**Task description**. Before doing anything else, copy the entries below exactly.

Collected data

----------

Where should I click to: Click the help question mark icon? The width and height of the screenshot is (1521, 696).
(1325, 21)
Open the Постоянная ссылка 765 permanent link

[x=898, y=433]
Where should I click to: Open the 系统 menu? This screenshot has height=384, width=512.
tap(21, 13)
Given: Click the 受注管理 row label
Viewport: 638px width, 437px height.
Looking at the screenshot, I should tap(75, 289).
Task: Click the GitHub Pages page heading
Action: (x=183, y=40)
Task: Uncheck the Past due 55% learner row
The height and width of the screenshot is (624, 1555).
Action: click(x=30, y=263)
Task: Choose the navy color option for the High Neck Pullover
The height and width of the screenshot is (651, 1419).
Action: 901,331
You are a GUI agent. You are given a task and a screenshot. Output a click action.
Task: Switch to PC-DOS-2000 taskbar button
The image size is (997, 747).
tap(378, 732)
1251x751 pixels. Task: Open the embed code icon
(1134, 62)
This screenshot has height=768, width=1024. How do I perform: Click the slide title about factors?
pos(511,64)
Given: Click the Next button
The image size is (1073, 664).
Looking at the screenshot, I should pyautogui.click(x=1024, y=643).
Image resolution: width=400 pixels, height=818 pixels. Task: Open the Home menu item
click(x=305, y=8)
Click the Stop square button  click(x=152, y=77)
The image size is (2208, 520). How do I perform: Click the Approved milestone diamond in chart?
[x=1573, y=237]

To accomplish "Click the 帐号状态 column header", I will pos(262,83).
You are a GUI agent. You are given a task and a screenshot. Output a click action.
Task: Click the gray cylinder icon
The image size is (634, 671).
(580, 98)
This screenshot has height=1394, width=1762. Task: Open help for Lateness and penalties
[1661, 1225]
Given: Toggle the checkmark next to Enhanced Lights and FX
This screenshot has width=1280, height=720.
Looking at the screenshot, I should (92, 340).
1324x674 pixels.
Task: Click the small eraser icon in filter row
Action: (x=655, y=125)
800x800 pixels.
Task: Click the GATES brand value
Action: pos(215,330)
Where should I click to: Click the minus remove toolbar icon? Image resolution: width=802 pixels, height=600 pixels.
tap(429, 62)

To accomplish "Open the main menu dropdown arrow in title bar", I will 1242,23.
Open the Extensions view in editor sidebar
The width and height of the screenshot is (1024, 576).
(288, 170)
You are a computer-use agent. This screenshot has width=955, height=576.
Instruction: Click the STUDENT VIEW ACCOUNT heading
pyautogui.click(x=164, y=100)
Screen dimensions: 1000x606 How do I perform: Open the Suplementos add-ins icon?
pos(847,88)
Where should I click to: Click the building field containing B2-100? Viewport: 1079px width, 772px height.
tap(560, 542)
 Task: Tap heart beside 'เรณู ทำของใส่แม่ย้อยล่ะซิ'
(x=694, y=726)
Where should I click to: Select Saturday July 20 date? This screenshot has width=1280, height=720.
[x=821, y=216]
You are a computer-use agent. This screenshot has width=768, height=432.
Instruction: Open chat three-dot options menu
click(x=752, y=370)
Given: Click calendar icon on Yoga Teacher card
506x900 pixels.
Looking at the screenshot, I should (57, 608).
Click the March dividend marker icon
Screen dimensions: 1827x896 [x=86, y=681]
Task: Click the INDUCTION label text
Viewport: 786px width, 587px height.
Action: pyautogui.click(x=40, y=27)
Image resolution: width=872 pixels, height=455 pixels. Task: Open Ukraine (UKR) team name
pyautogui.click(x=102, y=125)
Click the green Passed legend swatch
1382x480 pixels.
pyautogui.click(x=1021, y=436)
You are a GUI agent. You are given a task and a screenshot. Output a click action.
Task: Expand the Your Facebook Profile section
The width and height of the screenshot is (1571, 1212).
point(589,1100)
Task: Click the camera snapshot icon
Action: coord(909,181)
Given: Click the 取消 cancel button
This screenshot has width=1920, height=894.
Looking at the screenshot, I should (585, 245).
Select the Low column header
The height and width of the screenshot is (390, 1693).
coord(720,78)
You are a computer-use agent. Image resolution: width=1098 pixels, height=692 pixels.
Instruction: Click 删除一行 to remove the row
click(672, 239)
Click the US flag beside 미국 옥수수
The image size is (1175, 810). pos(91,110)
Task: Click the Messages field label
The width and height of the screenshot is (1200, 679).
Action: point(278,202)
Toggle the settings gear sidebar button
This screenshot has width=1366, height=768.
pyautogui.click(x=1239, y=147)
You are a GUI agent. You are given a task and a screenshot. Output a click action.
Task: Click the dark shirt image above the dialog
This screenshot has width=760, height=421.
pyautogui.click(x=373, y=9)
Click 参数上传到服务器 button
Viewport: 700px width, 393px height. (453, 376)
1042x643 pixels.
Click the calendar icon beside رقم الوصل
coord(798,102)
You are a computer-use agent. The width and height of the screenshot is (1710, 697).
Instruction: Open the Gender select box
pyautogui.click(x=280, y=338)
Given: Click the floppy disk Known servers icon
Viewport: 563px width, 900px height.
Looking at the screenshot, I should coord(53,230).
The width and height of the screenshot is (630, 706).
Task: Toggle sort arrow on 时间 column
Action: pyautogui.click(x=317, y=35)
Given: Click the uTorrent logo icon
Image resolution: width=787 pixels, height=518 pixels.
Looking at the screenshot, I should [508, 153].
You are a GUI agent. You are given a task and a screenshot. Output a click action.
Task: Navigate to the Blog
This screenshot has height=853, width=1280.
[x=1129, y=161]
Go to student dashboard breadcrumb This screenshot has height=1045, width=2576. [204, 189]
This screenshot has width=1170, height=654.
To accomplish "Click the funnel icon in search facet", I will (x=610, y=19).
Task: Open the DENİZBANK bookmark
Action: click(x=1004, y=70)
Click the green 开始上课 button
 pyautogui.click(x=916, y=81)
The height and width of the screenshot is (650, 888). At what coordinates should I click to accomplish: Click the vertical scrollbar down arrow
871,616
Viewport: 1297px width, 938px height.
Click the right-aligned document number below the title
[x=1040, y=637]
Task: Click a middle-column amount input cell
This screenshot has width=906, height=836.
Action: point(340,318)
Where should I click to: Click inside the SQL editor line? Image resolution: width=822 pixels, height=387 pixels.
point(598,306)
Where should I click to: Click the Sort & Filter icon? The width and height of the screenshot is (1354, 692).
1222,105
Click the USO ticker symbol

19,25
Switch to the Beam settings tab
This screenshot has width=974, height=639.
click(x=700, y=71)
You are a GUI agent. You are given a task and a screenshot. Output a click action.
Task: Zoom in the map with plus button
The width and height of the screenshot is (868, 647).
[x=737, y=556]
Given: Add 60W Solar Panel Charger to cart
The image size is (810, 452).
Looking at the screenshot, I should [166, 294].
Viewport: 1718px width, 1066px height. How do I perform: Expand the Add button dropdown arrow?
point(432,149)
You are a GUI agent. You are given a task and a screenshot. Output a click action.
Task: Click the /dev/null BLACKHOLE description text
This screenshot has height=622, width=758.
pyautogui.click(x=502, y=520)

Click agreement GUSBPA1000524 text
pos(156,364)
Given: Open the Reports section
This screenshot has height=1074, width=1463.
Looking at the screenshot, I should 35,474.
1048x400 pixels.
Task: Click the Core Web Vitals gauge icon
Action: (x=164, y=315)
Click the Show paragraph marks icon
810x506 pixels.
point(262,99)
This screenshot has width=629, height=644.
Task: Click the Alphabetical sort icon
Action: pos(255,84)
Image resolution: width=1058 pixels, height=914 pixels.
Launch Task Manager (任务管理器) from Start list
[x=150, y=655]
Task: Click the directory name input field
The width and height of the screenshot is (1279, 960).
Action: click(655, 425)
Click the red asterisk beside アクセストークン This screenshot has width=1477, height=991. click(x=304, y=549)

----------

**Output of the exercise**.
Where should I click to: Click the help question mark icon? The width and height of the screenshot is (1521, 696).
(1325, 21)
Open the Постоянная ссылка 765 permanent link

[x=898, y=433]
Where should I click to: Open the 系统 menu? This screenshot has height=384, width=512.
tap(21, 13)
Given: Click the 受注管理 row label
Viewport: 638px width, 437px height.
Looking at the screenshot, I should tap(75, 289).
Task: Click the GitHub Pages page heading
Action: (x=183, y=40)
Task: Uncheck the Past due 55% learner row
The height and width of the screenshot is (624, 1555).
Action: click(x=30, y=263)
Task: Choose the navy color option for the High Neck Pullover
The height and width of the screenshot is (651, 1419).
Action: 901,331
You are a GUI agent. You are given a task and a screenshot. Output a click action.
Task: Switch to PC-DOS-2000 taskbar button
The image size is (997, 747).
tap(378, 732)
1251x751 pixels. Task: Open the embed code icon
(1134, 62)
This screenshot has height=768, width=1024. How do I perform: Click the slide title about factors?
pos(511,64)
Given: Click the Next button
The image size is (1073, 664).
Looking at the screenshot, I should pyautogui.click(x=1024, y=643).
Image resolution: width=400 pixels, height=818 pixels. Task: Open the Home menu item
click(x=305, y=8)
Click the Stop square button  click(x=152, y=77)
The image size is (2208, 520). How do I perform: Click the Approved milestone diamond in chart?
[x=1573, y=237]

To accomplish "Click the 帐号状态 column header", I will pos(262,83).
You are a GUI agent. You are given a task and a screenshot. Output a click action.
Task: Click the gray cylinder icon
The image size is (634, 671).
(580, 98)
This screenshot has height=1394, width=1762. Task: Open help for Lateness and penalties
[1661, 1225]
Given: Toggle the checkmark next to Enhanced Lights and FX
This screenshot has width=1280, height=720.
Looking at the screenshot, I should (92, 340).
1324x674 pixels.
Task: Click the small eraser icon in filter row
Action: (x=655, y=125)
800x800 pixels.
Task: Click the GATES brand value
Action: pos(215,330)
Where should I click to: Click the minus remove toolbar icon? Image resolution: width=802 pixels, height=600 pixels.
tap(429, 62)

To accomplish "Open the main menu dropdown arrow in title bar", I will 1242,23.
Open the Extensions view in editor sidebar
The width and height of the screenshot is (1024, 576).
(288, 170)
You are a computer-use agent. This screenshot has width=955, height=576.
Instruction: Click the STUDENT VIEW ACCOUNT heading
pyautogui.click(x=164, y=100)
Screen dimensions: 1000x606 How do I perform: Open the Suplementos add-ins icon?
pos(847,88)
Where should I click to: Click the building field containing B2-100? Viewport: 1079px width, 772px height.
tap(560, 542)
 Task: Tap heart beside 'เรณู ทำของใส่แม่ย้อยล่ะซิ'
(x=694, y=726)
Where should I click to: Select Saturday July 20 date? This screenshot has width=1280, height=720.
[x=821, y=216]
You are a computer-use agent. This screenshot has width=768, height=432.
Instruction: Open chat three-dot options menu
click(x=752, y=370)
Given: Click calendar icon on Yoga Teacher card
506x900 pixels.
Looking at the screenshot, I should (57, 608).
Click the March dividend marker icon
Screen dimensions: 1827x896 [x=86, y=681]
Task: Click the INDUCTION label text
Viewport: 786px width, 587px height.
Action: pyautogui.click(x=40, y=27)
Image resolution: width=872 pixels, height=455 pixels. Task: Open Ukraine (UKR) team name
pyautogui.click(x=102, y=125)
Click the green Passed legend swatch
1382x480 pixels.
pyautogui.click(x=1021, y=436)
You are a GUI agent. You are given a task and a screenshot. Output a click action.
Task: Expand the Your Facebook Profile section
The width and height of the screenshot is (1571, 1212).
point(589,1100)
Task: Click the camera snapshot icon
Action: coord(909,181)
Given: Click the 取消 cancel button
This screenshot has width=1920, height=894.
Looking at the screenshot, I should (585, 245).
Select the Low column header
The height and width of the screenshot is (390, 1693).
coord(720,78)
You are a computer-use agent. Image resolution: width=1098 pixels, height=692 pixels.
Instruction: Click 删除一行 to remove the row
click(672, 239)
Click the US flag beside 미국 옥수수
The image size is (1175, 810). pos(91,110)
Task: Click the Messages field label
The width and height of the screenshot is (1200, 679).
Action: point(278,202)
Toggle the settings gear sidebar button
This screenshot has width=1366, height=768.
pyautogui.click(x=1239, y=147)
You are a GUI agent. You are given a task and a screenshot. Output a click action.
Task: Click the dark shirt image above the dialog
This screenshot has width=760, height=421.
pyautogui.click(x=373, y=9)
Click 参数上传到服务器 button
Viewport: 700px width, 393px height. (453, 376)
1042x643 pixels.
Click the calendar icon beside رقم الوصل
coord(798,102)
You are a computer-use agent. The width and height of the screenshot is (1710, 697).
Instruction: Open the Gender select box
pyautogui.click(x=280, y=338)
Given: Click the floppy disk Known servers icon
Viewport: 563px width, 900px height.
Looking at the screenshot, I should coord(53,230).
The width and height of the screenshot is (630, 706).
Task: Toggle sort arrow on 时间 column
Action: pyautogui.click(x=317, y=35)
Given: Click the uTorrent logo icon
Image resolution: width=787 pixels, height=518 pixels.
Looking at the screenshot, I should [508, 153].
You are a GUI agent. You are given a task and a screenshot. Output a click action.
Task: Navigate to the Blog
This screenshot has height=853, width=1280.
[x=1129, y=161]
Go to student dashboard breadcrumb This screenshot has height=1045, width=2576. [204, 189]
This screenshot has width=1170, height=654.
To accomplish "Click the funnel icon in search facet", I will (x=610, y=19).
Task: Open the DENİZBANK bookmark
Action: click(x=1004, y=70)
Click the green 开始上课 button
 pyautogui.click(x=916, y=81)
The height and width of the screenshot is (650, 888). At what coordinates should I click to accomplish: Click the vertical scrollbar down arrow
871,616
Viewport: 1297px width, 938px height.
Click the right-aligned document number below the title
[x=1040, y=637]
Task: Click a middle-column amount input cell
This screenshot has width=906, height=836.
Action: point(340,318)
Where should I click to: Click inside the SQL editor line? Image resolution: width=822 pixels, height=387 pixels.
point(598,306)
Where should I click to: Click the Sort & Filter icon? The width and height of the screenshot is (1354, 692).
1222,105
Click the USO ticker symbol

19,25
Switch to the Beam settings tab
This screenshot has width=974, height=639.
click(x=700, y=71)
You are a GUI agent. You are given a task and a screenshot. Output a click action.
Task: Zoom in the map with plus button
The width and height of the screenshot is (868, 647).
[x=737, y=556]
Given: Add 60W Solar Panel Charger to cart
The image size is (810, 452).
Looking at the screenshot, I should [166, 294].
Viewport: 1718px width, 1066px height. How do I perform: Expand the Add button dropdown arrow?
point(432,149)
You are a GUI agent. You are given a task and a screenshot. Output a click action.
Task: Click the /dev/null BLACKHOLE description text
This screenshot has height=622, width=758.
pyautogui.click(x=502, y=520)

Click agreement GUSBPA1000524 text
pos(156,364)
Given: Open the Reports section
This screenshot has height=1074, width=1463.
Looking at the screenshot, I should 35,474.
1048x400 pixels.
Task: Click the Core Web Vitals gauge icon
Action: (x=164, y=315)
Click the Show paragraph marks icon
810x506 pixels.
point(262,99)
This screenshot has width=629, height=644.
Task: Click the Alphabetical sort icon
Action: pos(255,84)
Image resolution: width=1058 pixels, height=914 pixels.
Launch Task Manager (任务管理器) from Start list
[x=150, y=655]
Task: Click the directory name input field
The width and height of the screenshot is (1279, 960).
Action: click(655, 425)
Click the red asterisk beside アクセストークン This screenshot has width=1477, height=991. click(x=304, y=549)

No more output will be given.